Karin, deren Augen auch reden können, war gerade im Begriff, etwas zu antworten, worüber ich mich sicher gefreut, und was mir geschmeichelt hätte, als ein durchdringendes Heulen aus dem Jammertal uns rasch in die gute Stube zurückrief. Es war Kersti, unser jüngstes Kind, die wild schreiend hereingestürzt kam.
Da war irgend etwas, was sie haben wollte. Ob es der Mond oder ein Stück Zucker war, weiß ich nicht mehr, nur, daß Karin das Gör in die Küche warf, „bis sie wieder lieb wäre“. Brita, die diese Strafe grauenhaft fand, heulte.

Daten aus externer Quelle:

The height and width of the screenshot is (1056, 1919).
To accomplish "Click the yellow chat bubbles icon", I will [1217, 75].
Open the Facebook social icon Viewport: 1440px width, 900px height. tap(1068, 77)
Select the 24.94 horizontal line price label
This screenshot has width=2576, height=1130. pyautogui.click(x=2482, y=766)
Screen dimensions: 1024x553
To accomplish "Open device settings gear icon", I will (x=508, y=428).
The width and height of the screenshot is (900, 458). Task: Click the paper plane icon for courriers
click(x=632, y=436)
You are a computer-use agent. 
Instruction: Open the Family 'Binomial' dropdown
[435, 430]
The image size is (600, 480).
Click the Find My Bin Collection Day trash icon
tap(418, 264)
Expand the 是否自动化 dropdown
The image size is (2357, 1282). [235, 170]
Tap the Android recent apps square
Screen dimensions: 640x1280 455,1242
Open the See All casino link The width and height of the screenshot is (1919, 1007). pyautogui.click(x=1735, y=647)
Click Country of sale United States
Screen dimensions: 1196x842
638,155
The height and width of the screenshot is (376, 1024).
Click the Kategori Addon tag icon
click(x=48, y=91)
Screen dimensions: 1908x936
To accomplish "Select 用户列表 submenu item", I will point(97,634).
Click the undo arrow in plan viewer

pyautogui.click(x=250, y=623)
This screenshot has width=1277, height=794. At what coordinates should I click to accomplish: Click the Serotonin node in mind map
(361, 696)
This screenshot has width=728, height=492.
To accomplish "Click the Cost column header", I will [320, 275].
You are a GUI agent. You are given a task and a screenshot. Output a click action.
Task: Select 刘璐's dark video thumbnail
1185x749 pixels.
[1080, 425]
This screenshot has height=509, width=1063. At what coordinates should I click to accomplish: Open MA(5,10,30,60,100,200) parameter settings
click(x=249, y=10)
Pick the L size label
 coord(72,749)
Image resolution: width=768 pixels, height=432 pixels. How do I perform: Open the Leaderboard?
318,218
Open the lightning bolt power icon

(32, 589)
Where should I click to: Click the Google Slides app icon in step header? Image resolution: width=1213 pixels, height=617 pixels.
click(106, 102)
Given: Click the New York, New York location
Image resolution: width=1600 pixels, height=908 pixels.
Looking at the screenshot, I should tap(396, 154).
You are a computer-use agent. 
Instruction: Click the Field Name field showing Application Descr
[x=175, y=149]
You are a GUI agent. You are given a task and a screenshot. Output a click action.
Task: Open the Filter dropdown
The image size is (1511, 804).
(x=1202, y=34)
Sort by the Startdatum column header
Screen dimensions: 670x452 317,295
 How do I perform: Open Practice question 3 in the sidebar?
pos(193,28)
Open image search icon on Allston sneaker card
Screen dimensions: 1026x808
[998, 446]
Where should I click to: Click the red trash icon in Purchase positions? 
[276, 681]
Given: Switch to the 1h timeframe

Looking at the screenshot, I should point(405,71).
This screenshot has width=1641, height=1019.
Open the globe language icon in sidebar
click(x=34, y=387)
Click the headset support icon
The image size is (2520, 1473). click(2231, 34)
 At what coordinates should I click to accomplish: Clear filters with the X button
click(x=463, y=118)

Und Lisbeth kam herein, Laute von sich gebend, die nie enden zu wollen schienen. Bei Suzanne, die auch nur ein Mensch ist, tropften schwere Tränen auf die Schürze herunter, Ulf schluchzt nun ein für allemal ohne Grund und Ursache, und Pontus, der keine richtigen Tränen herausbringt, schneidet Gesichter — in einer höchst unangenehmen Weise. Mitten in diesem ganzen Elend geht Lisbeth in die Küche heraus, kommt mit Kersti an der Hand zurück, und führt sie mit festem Schritt und den Blick streng und resolut auf uns gerichtet, zu ihrem Platz am Eßtisch.
Es war nämlich Abendbrotszeit. Niemand wagte, die Sache weiter zu berühren — denn Lisbeth ist ein Charakter. Nach kaum fünf Minuten strahlt die ganze Familie in Glück, Friede und Einvernehmen. Kersti fragt, ob Papa ein von ihr gedichtetes, schönes Lied hören will, ähnlich wie sie immer zu dichten pflegt:
„Und der Kuckuck er ruft,
auf der Wiese so blau.“
Jetzt küßte ich Karin vor all den Gören. Mögen sie denken, was sie wollen.
Einst sagte ich in einem verzweifelten Augenblick meines Lebens zu mir selbst: „Es muß doch spaßhaft sein, weiter zu leben, um zu sehen, wie es später wird.“
Seitdem sind zwanzig Jahre vergangen.